Problem to work on:
Below are some records. How many of their lines contain the string "screenshot"? Answer with the number alone.

Material provided:

* * *

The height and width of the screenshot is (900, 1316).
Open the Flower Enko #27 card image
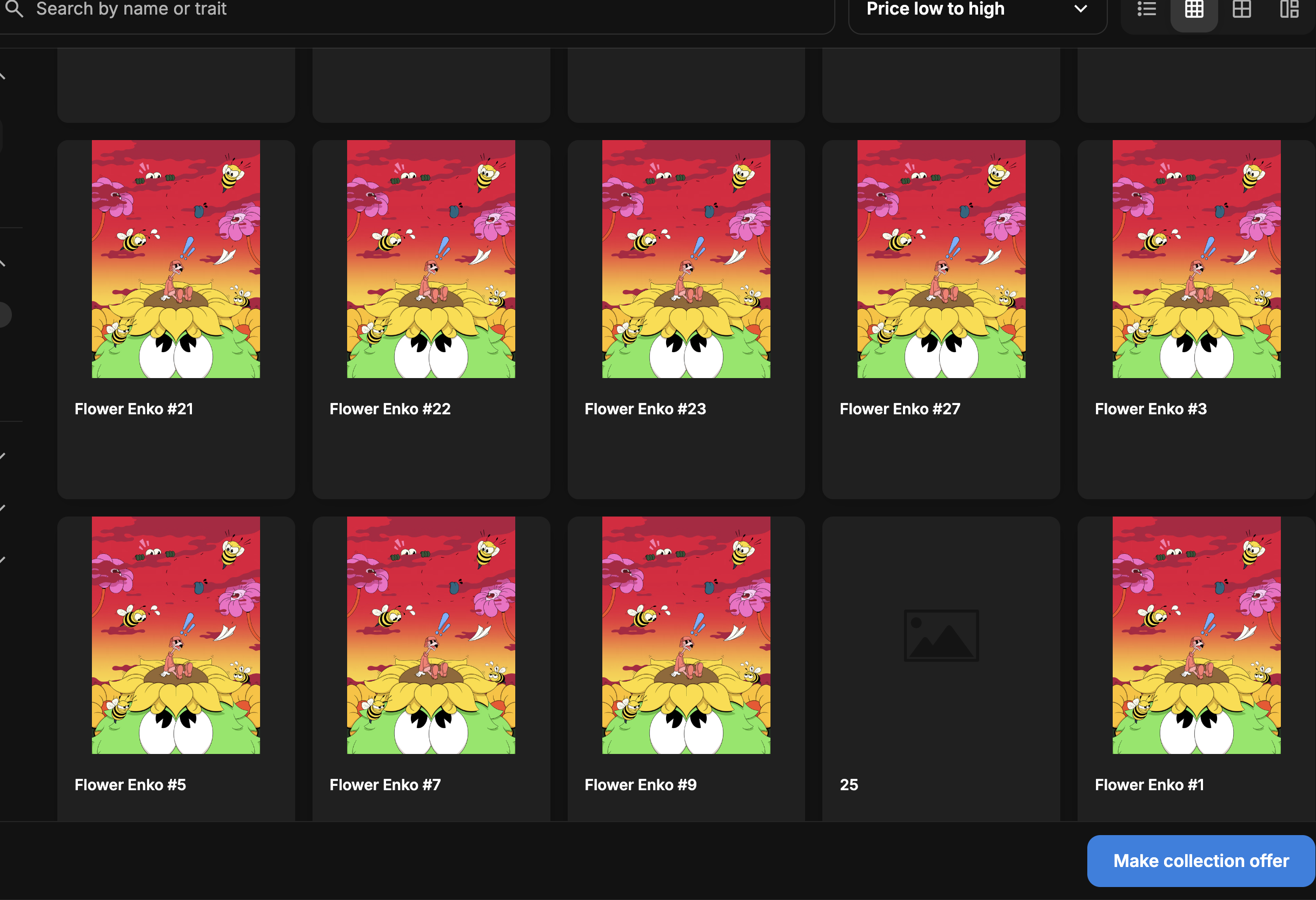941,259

* * *

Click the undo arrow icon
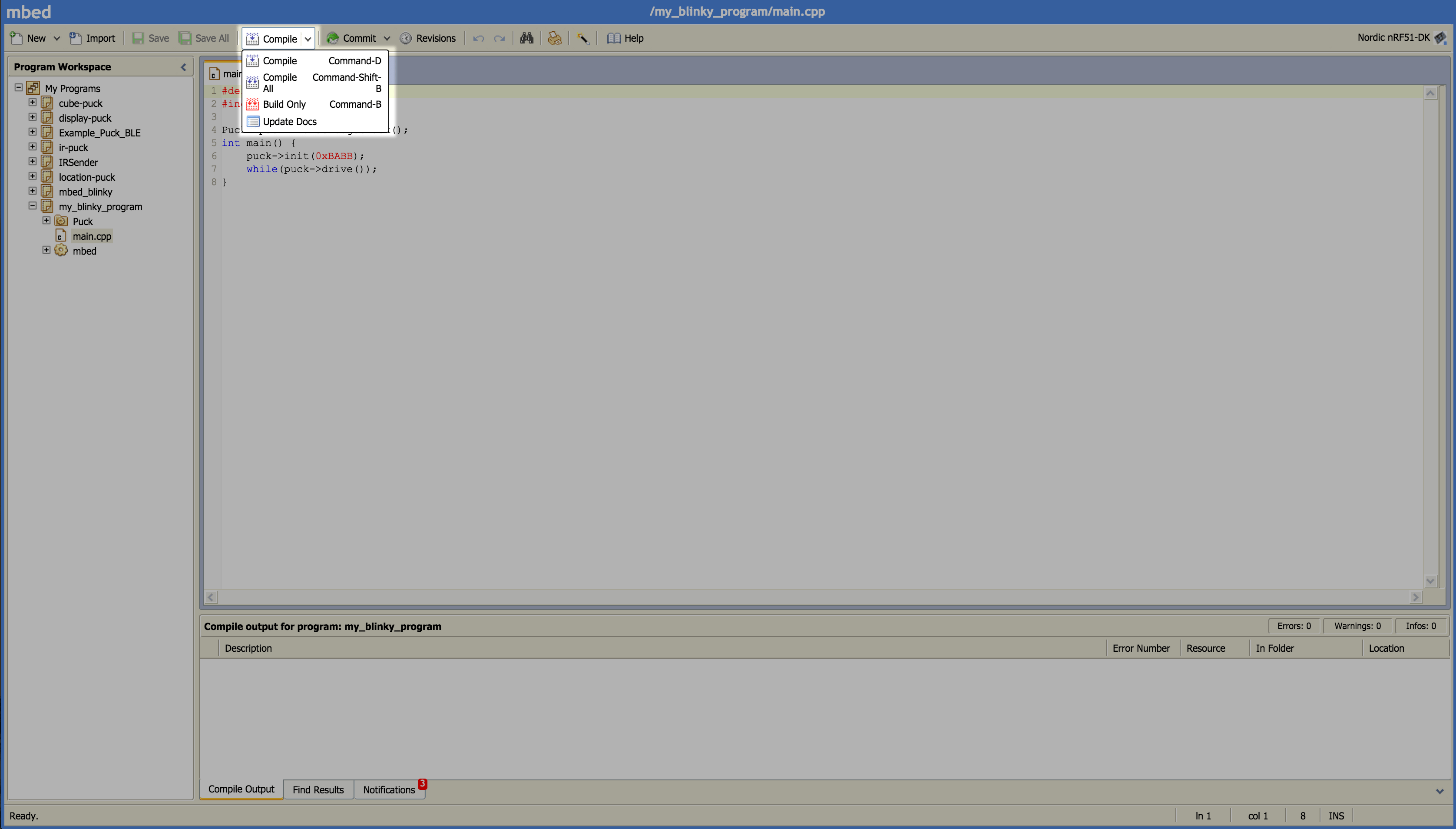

* * *

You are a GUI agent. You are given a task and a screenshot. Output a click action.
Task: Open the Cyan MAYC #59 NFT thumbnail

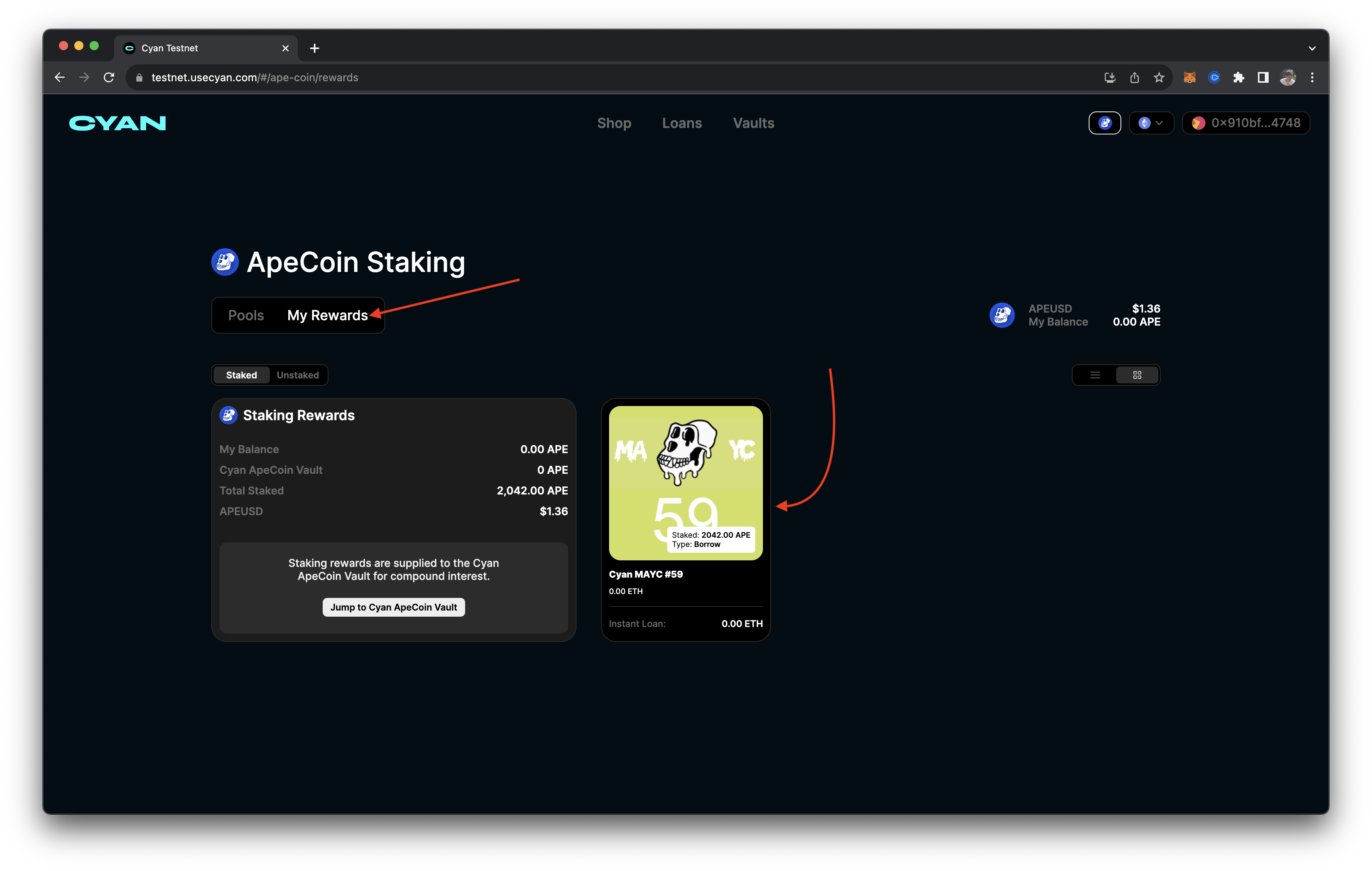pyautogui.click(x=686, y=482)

* * *

Output for this task:
2